Source material START
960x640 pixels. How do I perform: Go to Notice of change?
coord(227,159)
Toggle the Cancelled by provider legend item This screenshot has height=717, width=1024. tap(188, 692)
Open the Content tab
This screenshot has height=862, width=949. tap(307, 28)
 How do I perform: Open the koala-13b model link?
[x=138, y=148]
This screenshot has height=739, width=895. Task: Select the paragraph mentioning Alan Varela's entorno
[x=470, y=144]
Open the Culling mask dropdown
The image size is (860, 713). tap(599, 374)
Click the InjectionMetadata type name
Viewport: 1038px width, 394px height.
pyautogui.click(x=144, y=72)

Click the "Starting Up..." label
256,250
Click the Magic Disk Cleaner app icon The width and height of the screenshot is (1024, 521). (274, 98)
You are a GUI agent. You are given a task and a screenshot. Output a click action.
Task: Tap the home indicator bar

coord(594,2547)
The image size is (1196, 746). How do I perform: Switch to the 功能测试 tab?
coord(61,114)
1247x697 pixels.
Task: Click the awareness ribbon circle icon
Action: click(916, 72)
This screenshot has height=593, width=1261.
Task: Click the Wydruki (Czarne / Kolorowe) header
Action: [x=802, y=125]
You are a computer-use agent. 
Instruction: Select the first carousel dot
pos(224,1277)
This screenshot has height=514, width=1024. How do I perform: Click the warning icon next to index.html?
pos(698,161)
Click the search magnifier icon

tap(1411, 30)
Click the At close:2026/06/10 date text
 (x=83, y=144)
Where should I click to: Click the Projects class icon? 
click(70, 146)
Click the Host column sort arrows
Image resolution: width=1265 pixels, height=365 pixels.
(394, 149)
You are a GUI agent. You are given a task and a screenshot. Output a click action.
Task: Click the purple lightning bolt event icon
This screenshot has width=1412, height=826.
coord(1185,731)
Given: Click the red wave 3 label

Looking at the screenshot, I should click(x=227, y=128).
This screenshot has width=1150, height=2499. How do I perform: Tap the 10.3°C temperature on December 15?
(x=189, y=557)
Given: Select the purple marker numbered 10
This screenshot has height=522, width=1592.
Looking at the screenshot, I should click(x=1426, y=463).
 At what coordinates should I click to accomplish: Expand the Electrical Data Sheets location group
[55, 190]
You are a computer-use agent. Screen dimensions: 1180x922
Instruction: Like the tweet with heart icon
Source material END
◆ **Task brief**: Look over the material above and show each line where "agent" appears.

◆ **Answer to this exercise**:
You are a GUI agent. You are given a task and a screenshot. Output a click action.
You are a computer-use agent. 
You are a GUI agent. You are given a task and a screenshot. Output a click action.
You are a computer-use agent. Screen dimensions: 1180x922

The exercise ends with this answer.